In theory, this is a great 1-2-3 punch. One leads to two, two leads to three. If we are intentional about our actions, we can be grateful for what we are able to accomplish, and then feel happy as a result. Happiness is a byproduct of intentionality and purpose-driven action (not a destination).
This is great, in theory. In reality, it’s much harder to execute.
There are millions of stimuli that compete for our intentionality (yes, that’s a word) every day, from the news we consume to the advertisements that grace our social media to the daily hustle bustle going on around us.
We go about our day by default (e.g., we take the same route driving to work, drink the same coffee, listen to the same playlist, walk with our heads down and our hands in our pockets…).
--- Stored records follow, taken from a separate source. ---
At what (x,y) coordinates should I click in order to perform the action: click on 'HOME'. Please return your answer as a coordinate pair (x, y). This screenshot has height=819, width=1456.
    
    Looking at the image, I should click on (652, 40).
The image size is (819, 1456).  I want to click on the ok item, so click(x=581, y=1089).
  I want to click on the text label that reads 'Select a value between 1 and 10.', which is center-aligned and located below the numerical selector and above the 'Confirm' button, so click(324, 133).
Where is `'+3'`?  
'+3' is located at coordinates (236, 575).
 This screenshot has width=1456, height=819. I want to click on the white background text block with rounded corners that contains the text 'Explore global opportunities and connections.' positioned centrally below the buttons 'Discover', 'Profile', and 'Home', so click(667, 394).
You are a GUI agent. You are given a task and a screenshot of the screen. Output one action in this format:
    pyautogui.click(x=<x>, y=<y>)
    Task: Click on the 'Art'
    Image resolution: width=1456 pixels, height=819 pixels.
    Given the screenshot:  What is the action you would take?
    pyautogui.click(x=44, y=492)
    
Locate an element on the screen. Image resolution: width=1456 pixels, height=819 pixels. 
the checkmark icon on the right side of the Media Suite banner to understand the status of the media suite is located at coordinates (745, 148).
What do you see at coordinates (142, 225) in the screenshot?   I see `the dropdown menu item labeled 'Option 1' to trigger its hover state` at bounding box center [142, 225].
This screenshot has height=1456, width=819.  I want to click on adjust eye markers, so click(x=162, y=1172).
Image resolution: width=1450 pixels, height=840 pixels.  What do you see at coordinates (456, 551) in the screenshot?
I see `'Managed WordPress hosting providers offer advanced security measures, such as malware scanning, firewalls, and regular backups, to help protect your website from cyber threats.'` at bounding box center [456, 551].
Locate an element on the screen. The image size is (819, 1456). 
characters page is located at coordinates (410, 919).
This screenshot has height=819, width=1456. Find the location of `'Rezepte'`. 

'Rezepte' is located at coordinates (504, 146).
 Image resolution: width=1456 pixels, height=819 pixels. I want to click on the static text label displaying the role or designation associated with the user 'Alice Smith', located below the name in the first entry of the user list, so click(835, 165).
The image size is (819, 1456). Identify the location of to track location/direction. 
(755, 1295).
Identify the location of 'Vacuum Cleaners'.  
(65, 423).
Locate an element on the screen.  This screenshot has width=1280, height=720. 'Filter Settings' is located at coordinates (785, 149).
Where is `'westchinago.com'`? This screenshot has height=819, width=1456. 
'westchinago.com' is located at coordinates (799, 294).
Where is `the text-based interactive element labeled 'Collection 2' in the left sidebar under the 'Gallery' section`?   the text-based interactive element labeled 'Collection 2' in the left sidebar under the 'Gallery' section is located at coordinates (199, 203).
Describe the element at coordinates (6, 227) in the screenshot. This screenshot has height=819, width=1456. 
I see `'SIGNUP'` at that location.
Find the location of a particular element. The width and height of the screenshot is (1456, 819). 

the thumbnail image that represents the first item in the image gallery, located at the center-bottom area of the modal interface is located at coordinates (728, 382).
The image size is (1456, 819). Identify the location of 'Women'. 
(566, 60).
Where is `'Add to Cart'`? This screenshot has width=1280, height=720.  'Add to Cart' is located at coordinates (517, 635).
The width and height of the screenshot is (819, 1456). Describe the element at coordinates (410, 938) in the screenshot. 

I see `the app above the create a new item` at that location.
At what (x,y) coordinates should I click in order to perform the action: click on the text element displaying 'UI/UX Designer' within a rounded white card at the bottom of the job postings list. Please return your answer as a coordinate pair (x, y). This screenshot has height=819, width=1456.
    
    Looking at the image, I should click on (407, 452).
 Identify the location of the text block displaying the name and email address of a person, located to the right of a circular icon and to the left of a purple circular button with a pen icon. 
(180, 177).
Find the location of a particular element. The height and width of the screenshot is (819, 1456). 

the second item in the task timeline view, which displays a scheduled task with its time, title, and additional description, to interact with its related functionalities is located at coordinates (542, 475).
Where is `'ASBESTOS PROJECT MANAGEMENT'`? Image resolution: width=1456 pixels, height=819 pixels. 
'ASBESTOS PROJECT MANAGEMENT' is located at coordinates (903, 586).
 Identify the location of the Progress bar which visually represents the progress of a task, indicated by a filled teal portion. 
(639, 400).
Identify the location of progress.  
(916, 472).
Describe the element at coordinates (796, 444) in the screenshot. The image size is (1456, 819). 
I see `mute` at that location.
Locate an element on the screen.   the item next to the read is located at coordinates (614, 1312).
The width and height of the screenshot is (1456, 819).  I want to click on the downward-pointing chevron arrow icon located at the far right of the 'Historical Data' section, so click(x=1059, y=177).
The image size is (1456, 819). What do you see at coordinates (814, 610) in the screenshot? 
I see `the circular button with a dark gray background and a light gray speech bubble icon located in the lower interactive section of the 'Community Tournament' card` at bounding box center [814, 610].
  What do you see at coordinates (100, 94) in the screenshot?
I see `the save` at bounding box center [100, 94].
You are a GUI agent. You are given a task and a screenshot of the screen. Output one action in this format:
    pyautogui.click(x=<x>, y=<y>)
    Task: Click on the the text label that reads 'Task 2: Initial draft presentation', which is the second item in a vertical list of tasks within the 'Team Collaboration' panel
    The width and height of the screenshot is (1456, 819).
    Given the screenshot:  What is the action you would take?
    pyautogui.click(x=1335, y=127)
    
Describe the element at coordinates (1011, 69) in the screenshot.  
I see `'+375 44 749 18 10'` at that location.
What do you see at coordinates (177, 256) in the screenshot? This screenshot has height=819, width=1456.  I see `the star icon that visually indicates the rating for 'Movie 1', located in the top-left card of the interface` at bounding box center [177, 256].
Think about your day yesterday; how many intentional actions did you take where you took action with purpose, thought about what you were doing, and considered the result?
A simple change, for instance, might be saying, “I’m going to drink this type of coffee in this environment because I know it makes me feel calm and focused.” Then, actually stop to notice how you feel doing it. Did it elicit the reaction you wanted? This is practicing action with intention. Another might be purposefully leaving your phone in your pocket while you’re waiting for an elevator, if only to make (good) eye contact with your fellow passenger. Flash a smile and see what happens.
We are more present, more aware of our actions, and more deliberate with our decisions. This then leads to better habits over time, especially the practice of presence. We can act and make decisions with purpose, rather than feeling like a chip hitting Plinko pegs all day long.
Control your attention, set an intention, stop to be grateful, and have the best day ever (every single day).